The Huntington's disease Outreach Project for Education at Stanford (HOPES) is a student-run project at Stanford University dedicated to making scientific information about Huntington's disease (HD) more readily accessible to patients and the public. It was initiated by Professor William H. Durham in 2000. The HOPES team surveys the rapidly growing scientific and clinical literature on Huntington's disease. They then present this information in a web resource that reflects the current scientific understanding of HD.

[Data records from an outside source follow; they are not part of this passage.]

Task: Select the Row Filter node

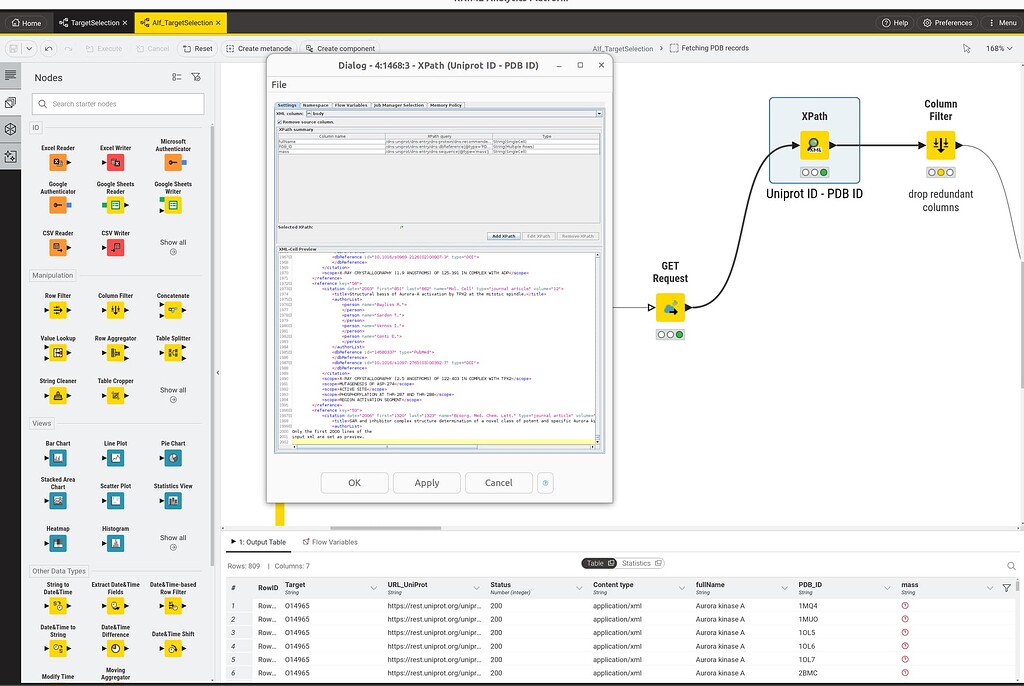Action: coord(57,312)
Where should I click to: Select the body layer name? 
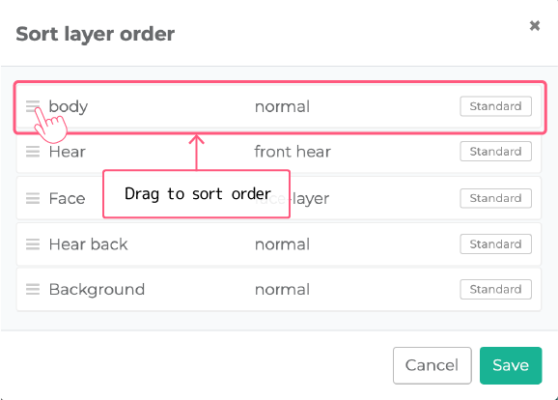pyautogui.click(x=68, y=106)
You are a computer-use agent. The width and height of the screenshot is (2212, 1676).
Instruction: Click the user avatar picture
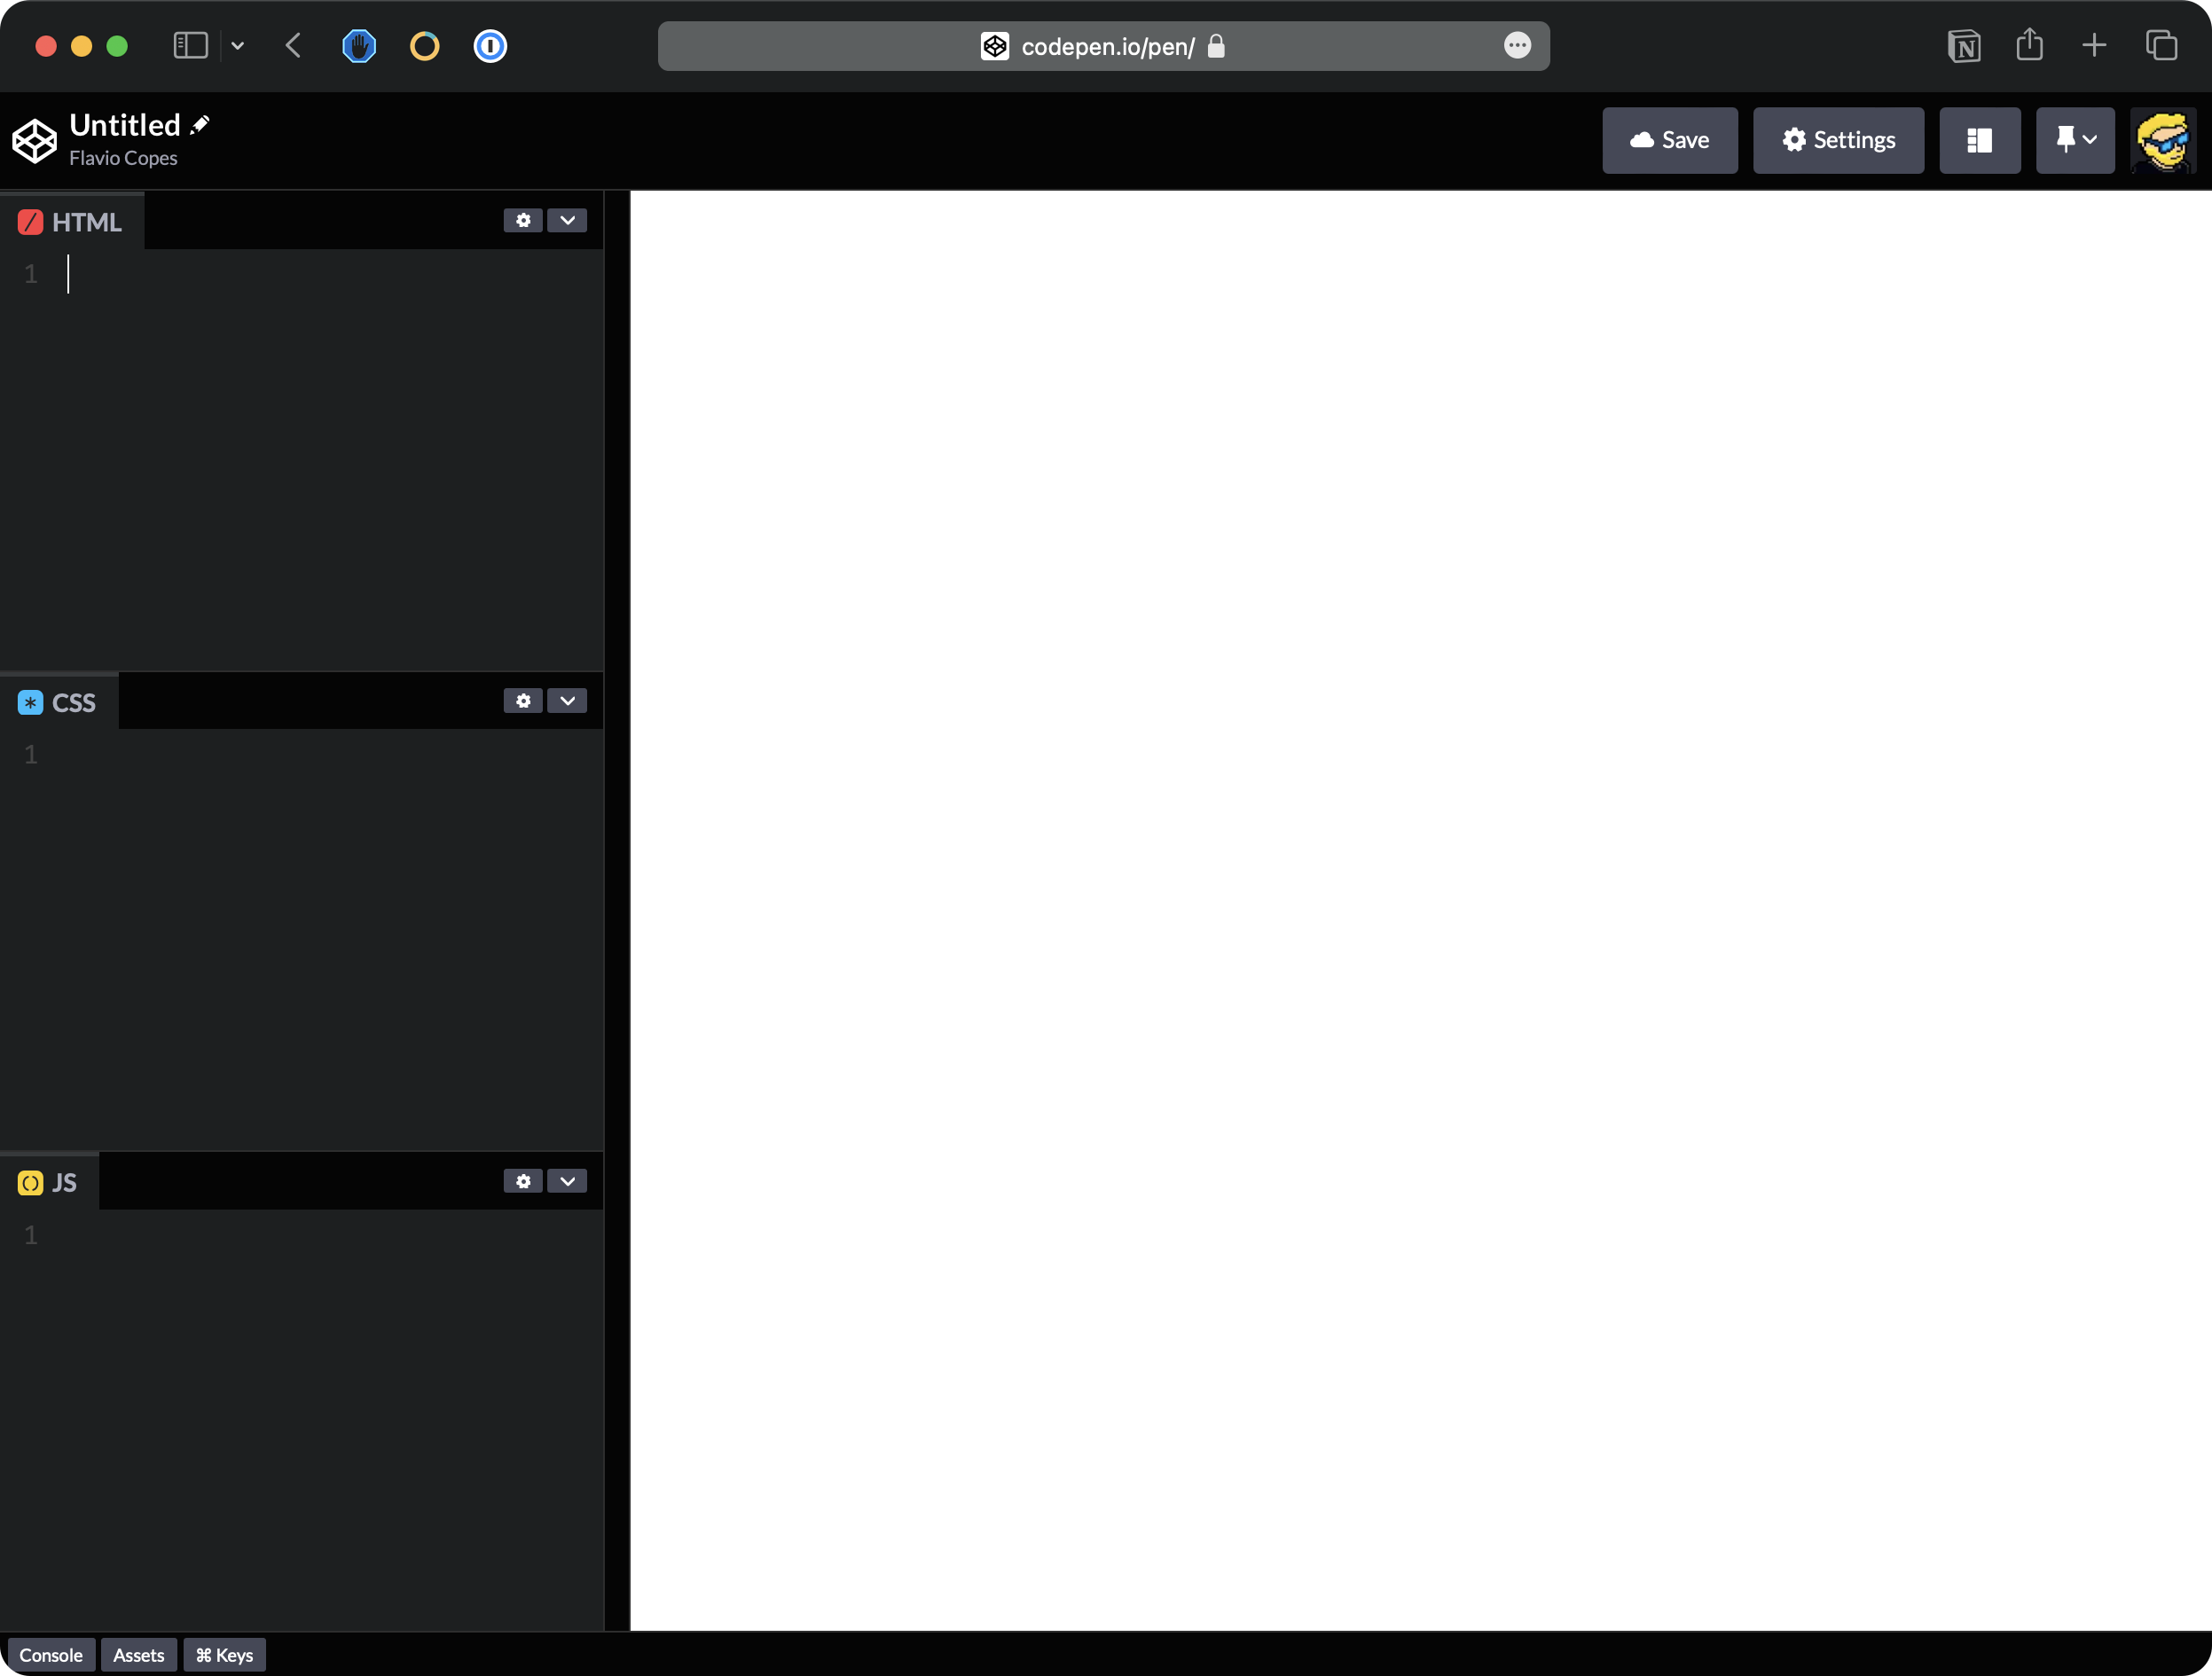[2162, 140]
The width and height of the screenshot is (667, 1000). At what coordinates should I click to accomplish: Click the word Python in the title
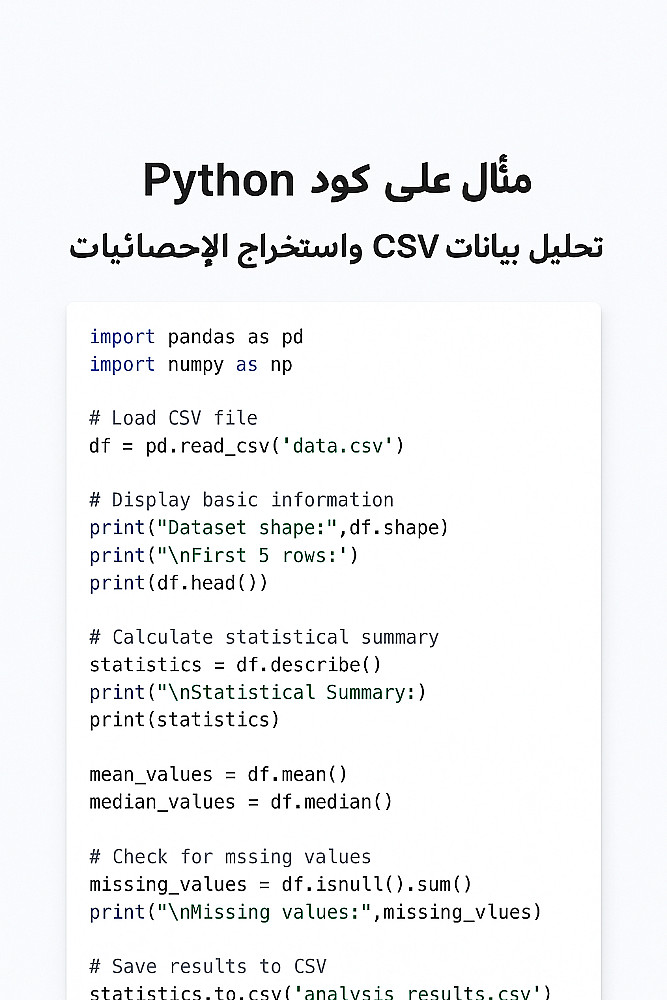[218, 181]
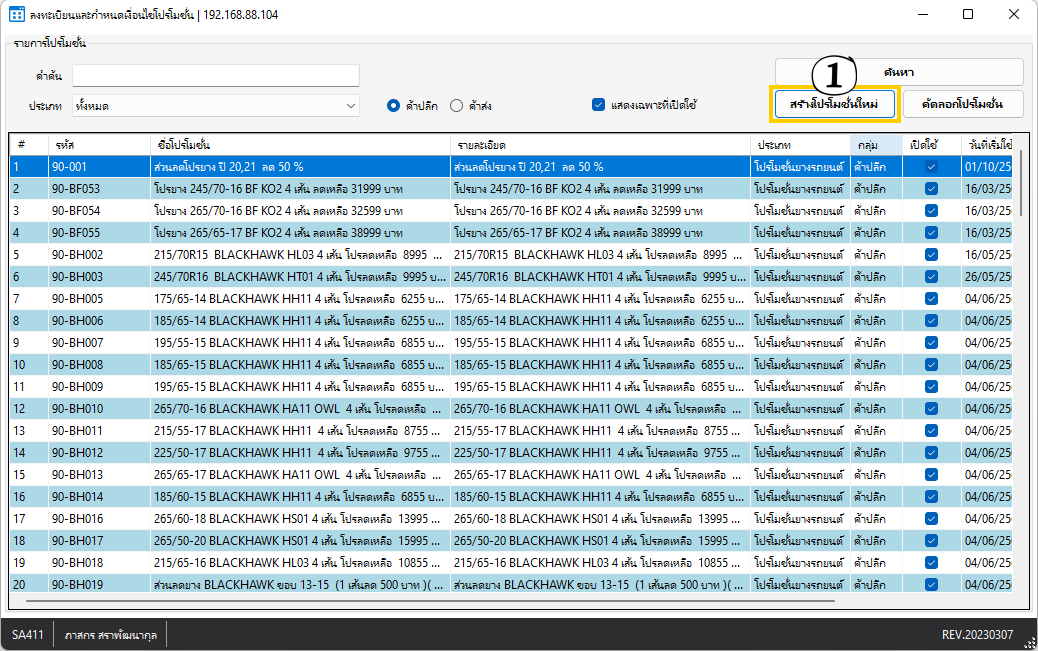Click the app icon in the title bar
Viewport: 1038px width, 651px height.
point(16,15)
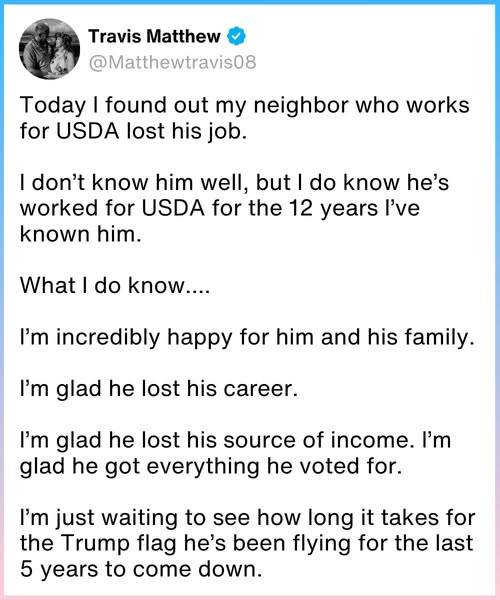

The HOPES website provides information about topics including the causes and symptoms of HD, existing drugs and supplements that may help HD patients, recent advances in HD research and lifestyle choices for managing HD. Articles summarize and synthesize recent research on HD for a non-technical audience. The website is designed for people of all ages and scientific backgrounds. Material ranges from interactive articles about basic genetics, written for children, to more comprehensive topics in molecular neuroscience, such as the potential for stem cells to treat or cure HD.

==Awards==
In June 2008 HOPES was honored with the first annual “Giving a Voice to HD” award from the Huntington's Disease Society of America (HDSA), which recognizes an individual or group who has helped to raise awareness about HD in the community.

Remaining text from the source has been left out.